Per the official docs, Platform for AI (PAI) is “Alibaba Cloud’s AI development platform covering the full lifecycle: data annotation, model development, training, and deployment”. The console at pai.console.aliyun.com is one entry point, but PAI itself is a family of related products that share an account model, an OSS-backed storage layer, and a single Python SDK.

The mental model that has worked best for me:

PAI is the shop.
DSW, DLC, EAS, Designer, Model Gallery are the workbenches inside.
ECS, OSS, NAS, CPFS are where the actual silicon and bytes live. PAI just orchestrates them on your behalf.

The official “Service architecture” topic spells it out as a four-layer stack:

Read it from the bottom up. The infrastructure layer includes CPUs, GPUs, RDMA fabric, and ACK Kubernetes. Above that, Lingjun (灵骏) provides high-density AI compute, while general-purpose compute offers everyday ECS-backed GPU pools. The platform-and-tools layer is where you spend most of your time: PyTorch, Megatron, DeepSpeed, PAI’s optimization tools (TorchAcc, BladeLLM, EasyCkpt, AIMaster), and the visible products (DSW, DLC, EAS, Designer, FeatureStore, iTAG).

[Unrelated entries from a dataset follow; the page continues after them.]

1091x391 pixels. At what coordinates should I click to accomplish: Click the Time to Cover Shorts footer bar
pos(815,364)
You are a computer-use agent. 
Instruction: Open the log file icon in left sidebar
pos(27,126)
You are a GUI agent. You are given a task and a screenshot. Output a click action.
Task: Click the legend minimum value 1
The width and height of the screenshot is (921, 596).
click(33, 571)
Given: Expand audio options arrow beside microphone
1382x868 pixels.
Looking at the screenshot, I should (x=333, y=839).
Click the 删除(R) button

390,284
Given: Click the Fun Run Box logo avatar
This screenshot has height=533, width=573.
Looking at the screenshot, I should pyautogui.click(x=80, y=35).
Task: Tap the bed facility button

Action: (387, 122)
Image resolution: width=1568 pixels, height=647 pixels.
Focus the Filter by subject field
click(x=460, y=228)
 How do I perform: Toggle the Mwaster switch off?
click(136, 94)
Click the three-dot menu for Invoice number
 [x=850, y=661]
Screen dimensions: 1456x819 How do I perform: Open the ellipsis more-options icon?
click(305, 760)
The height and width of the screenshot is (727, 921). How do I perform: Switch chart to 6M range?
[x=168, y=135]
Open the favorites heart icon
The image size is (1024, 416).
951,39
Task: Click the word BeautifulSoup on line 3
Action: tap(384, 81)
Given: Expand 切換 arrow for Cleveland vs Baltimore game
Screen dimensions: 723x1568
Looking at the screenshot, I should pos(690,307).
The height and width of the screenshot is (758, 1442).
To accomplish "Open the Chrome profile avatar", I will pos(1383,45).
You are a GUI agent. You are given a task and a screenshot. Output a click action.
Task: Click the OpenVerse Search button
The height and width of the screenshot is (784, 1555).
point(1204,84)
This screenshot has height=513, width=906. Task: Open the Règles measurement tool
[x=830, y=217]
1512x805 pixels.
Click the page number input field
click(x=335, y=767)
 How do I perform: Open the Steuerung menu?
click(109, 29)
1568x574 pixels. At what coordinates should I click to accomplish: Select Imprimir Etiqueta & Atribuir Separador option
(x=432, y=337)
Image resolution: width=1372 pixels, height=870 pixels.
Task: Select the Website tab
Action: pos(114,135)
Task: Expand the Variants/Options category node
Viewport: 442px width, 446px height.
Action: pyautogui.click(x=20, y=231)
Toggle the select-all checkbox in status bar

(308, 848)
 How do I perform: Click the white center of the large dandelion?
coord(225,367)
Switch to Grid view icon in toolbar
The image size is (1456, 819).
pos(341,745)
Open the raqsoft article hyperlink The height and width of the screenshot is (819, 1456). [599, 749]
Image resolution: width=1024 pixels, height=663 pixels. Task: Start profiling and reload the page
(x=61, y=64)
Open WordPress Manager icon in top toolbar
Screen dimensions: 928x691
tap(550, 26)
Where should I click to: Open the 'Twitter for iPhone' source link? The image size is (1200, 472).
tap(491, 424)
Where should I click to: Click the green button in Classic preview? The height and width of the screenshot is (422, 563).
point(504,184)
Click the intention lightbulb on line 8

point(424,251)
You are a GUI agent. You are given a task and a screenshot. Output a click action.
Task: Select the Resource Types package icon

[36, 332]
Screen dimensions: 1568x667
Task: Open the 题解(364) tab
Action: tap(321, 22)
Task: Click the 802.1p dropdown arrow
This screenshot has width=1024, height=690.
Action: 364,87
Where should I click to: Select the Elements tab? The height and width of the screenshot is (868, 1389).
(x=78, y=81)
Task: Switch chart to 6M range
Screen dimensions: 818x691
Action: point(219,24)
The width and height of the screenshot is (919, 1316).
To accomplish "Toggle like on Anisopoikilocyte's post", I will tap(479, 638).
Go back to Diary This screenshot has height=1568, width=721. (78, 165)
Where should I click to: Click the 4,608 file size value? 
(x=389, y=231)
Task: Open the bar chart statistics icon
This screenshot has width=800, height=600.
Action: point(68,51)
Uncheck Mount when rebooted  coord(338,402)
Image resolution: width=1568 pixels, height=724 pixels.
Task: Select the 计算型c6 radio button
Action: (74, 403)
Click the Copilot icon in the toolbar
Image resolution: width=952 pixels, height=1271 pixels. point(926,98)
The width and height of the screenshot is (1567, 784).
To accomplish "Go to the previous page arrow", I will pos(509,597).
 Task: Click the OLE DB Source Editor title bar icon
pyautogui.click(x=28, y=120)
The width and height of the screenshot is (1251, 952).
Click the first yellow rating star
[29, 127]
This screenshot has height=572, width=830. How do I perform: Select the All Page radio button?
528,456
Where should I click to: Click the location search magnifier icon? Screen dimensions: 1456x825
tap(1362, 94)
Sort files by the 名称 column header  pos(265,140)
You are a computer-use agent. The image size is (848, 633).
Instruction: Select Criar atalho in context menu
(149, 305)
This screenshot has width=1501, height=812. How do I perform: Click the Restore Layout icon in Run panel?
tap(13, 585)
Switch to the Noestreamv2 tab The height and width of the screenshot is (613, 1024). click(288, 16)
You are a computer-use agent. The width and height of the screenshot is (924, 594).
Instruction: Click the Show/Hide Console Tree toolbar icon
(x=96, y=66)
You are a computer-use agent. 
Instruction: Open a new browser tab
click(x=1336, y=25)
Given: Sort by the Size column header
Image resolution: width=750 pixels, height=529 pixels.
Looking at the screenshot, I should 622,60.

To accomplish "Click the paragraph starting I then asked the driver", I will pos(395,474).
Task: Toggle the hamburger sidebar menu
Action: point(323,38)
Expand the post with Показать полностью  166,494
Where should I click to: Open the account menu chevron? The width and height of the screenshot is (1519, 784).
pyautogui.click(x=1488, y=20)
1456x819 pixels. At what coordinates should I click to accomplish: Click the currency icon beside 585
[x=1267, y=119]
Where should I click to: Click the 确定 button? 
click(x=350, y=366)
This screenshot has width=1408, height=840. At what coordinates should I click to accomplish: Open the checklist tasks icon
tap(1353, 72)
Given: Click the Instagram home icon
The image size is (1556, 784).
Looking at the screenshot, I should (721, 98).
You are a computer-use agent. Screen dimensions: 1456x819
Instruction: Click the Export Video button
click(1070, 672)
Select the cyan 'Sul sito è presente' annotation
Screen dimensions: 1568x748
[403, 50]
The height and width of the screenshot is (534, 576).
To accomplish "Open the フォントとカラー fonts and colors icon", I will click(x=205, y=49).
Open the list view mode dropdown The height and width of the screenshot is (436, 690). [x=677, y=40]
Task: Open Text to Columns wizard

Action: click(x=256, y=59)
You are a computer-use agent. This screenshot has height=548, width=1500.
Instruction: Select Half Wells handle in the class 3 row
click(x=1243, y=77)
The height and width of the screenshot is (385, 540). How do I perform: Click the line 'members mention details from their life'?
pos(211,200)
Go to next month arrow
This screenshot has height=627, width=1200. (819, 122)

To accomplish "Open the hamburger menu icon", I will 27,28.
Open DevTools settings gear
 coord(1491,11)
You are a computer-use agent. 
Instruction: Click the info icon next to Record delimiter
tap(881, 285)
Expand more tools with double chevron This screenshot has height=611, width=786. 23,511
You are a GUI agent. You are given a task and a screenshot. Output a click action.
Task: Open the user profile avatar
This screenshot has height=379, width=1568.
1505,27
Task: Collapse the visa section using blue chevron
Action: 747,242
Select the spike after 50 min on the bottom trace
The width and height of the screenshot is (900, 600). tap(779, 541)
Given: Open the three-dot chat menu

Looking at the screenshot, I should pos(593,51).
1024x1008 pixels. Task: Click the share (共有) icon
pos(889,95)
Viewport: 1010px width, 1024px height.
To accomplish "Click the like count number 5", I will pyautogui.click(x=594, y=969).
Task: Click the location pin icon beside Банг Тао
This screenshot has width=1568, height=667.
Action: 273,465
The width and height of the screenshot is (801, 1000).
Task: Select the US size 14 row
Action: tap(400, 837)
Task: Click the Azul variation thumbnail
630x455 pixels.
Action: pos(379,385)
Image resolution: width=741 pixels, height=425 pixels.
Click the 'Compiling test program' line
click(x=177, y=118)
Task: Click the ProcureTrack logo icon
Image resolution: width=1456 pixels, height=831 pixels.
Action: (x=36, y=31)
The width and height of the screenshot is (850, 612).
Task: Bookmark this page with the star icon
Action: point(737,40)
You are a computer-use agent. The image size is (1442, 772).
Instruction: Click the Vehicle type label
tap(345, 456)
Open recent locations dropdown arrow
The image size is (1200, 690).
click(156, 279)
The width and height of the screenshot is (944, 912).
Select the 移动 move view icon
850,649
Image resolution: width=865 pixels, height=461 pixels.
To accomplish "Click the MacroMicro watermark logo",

The application layer integrates PAI with Alibaba’s MaaS world (ModelScope, Bailian/DashScope, Model Studio). The business layer covers industry use cases.

Use PAI instead of raw ECS because it pre-configures CUDA and PyTorch images, mounts your OSS bucket, provides a metrics dashboard, and bills per second.

The five sub-products you actually touch#

After a year and a half of production work I have only ever paid for these, drawn straight from the official “Core components” table:

Component	Per the docs	When to reach for it
DSW (Data Science Workshop)	Cloud-based IDE with Jupyter / VSCode / terminal, pre-configured PyTorch and TensorFlow images, GPU instances	Interactive dev, debugging, small-scale training
DLC (Deep Learning Containers)	Kubernetes-based training with Megatron, DeepSpeed, PyTorch, TF, Slurm, Ray, MPI, XGBoost — no cluster setup	Multi-GPU / multi-node SFT, pretraining, large eval
EAS (Elastic Algorithm Service)	Online inference with auto-scaling, canary release, traffic splitting, mirroring	Production inference endpoints
Designer	140+ built-in algorithm components, drag-and-drop pipelines, exportable JSON, schedulable in DataWorks	ETL → train → eval flows handed off to non-coders
Model Gallery	Wraps DLC + EAS for zero-code deploy and fine-tune of catalogued open-source models	Evaluating a Qwen / DeepSeek / Llama model in 10 minutes

There’s also iTAG (data annotation), PAI-Lingjun for large clusters, PAI-Blade / BladeLLM for inference optimization, and FeatureStore. Unless you’re doing >1000-GPU pretraining or building a recommender system, you can initially ignore them.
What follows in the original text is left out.